Friday, December 21, 2007

Another year

Celebrate, then, the days of rejoicing and do not tire of them. For lo, none may take their goods with them and none who depart ever come back again.
~ Khemetic Book of Songs ~

The sorrel is drawn, dark and strong, biting with white rum and fresh ginger, the way i like it, served chilled, no ice, in wine goblets. I had the best intentions of making steamed pudding, the dried fruits soaking since September, and bun with stout, the Guinness standing in reproachful vigil in my fridge, but as John Lennon is credited with saying in my book - unabashed commercial, get it if you don't already have it - "Life is what happens to you when you’re busy making other plans." (Editor General's Warning: This missive is all about The Book. If you are already weary of hearing me go on about it, stop reading now and close this window.)

Whatever your pretext for celebrating this Season, there seems to be some underlying organismic appreciation for having survived another annual cycle. At some cellular level we seem, at least in northern climes, to sense the return of increasing solar radiation, variously referred to as Sol Invictus, the unconquered sun, the rebirth of the sun, later conflated with the Birth of the Son by the Early Church fathers and adhered to unquestioningly by unsuspecting millions subsequently.

Beyond the reach of Graeco-Roman influence, the Chinese have for centuries referenced the moon rather than the sun to mark the end and beginning of years. However, The New York Times has reported official protest by a group of graduate students in China of the wholesale importation of Western Christmas practices into that ancient and now re-awakening culture. And well should they protest as the symbols and trappings have lost any real significance even in their sphere of origin, conscripted as they have been into the service of mammon. To my positivist way of thinking, rather than protest, or be anti-war, or anti-anything, they should propose, propound, pronounce.

Here is an admirable opportunity for them to co-opt, copy, as they are so often accused, a western solar-based cultural artifact and make it uniquely their own. As a northern country they have as much reason to mark the Northern Winter Solstice as any other northern culture. They could contrive, say, a sinicization of Santa Claus, transforming him into a Shaolin warrior-turned-monk who goes about doing good and bestowing gifts on the poor to expiate his former brutality and ruthlessness, so bringing him back into Harmony with the Way, an example for the benighted millions. The Eight Immortals could be persuaded to appear in concert this one time of the year. Those old Taoists were presciently, or in Jamaican parlance previous, politically correct, including one female, and a castanet-clicking drag queen or transexual, we're not sure which, among their Immortals.

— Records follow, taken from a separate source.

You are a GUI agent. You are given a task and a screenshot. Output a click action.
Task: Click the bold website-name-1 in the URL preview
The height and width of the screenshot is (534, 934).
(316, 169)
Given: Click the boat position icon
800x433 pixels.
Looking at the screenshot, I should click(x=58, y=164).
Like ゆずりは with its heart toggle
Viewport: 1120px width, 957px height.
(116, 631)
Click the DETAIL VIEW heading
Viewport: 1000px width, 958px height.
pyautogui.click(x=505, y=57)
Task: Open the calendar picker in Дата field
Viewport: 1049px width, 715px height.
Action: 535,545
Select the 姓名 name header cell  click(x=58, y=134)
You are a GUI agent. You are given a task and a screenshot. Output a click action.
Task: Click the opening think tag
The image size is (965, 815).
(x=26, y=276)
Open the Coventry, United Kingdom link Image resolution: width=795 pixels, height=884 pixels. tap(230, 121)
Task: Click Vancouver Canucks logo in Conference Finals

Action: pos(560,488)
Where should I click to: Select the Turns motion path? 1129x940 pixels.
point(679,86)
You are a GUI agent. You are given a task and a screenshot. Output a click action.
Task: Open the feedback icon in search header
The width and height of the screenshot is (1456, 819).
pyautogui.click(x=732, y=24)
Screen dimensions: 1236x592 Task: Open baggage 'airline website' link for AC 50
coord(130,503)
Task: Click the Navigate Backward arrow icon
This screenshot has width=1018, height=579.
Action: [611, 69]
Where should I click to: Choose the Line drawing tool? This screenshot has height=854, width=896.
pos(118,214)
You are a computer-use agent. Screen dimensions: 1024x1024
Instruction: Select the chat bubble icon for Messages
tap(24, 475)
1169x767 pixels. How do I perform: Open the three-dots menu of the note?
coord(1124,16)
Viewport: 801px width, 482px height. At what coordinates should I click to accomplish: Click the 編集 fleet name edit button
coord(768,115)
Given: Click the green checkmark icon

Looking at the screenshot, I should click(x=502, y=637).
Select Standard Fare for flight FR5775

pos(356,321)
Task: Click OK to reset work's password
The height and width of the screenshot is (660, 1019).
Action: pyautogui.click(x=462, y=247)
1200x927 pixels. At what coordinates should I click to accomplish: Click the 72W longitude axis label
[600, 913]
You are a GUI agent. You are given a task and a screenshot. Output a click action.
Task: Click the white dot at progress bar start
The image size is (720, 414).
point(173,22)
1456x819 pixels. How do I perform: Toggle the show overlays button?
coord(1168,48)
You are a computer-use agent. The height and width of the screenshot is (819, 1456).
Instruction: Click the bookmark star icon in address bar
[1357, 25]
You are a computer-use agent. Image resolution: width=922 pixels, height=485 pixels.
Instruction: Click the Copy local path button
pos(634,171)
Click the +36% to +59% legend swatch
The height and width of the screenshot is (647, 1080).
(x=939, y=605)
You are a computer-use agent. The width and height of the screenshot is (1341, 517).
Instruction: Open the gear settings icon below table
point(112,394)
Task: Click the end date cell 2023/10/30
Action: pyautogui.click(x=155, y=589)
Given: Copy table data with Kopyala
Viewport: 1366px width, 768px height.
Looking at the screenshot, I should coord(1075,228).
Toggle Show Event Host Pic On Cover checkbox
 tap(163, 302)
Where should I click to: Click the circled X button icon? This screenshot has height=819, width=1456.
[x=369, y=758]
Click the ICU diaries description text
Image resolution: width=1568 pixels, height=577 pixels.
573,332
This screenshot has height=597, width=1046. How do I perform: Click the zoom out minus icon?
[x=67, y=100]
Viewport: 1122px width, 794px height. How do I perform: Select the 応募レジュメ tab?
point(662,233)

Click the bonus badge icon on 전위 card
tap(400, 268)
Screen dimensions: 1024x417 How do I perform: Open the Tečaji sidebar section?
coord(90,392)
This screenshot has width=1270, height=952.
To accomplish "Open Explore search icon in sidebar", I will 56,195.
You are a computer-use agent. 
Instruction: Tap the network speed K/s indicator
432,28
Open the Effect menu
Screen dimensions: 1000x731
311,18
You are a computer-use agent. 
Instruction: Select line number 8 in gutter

Observing a secular festival based solely on geophysical considerations, avoiding decadent and imperialistic associations with the Saviour and Light of the World, Archangel Gabriel, and St. Nicholas, should sit well with Chinese authorities as they scramble to liberalize their economy and spread proletariat well-being. For this reason, sheep-herders washing socks by starlight would be retained as a grim reminder of serfdom narrowly escaped, with oblique references to rapacious capitalist innkeepers who would deny shelter to a working man with a wife in tertiary trimester. They can even keep the reindeer and winter wonderland as those are native features too of their northern country. Southern and equatorial cultures need to consider bamboo rafts drawn by dolphins or crocodiles. You get the picture.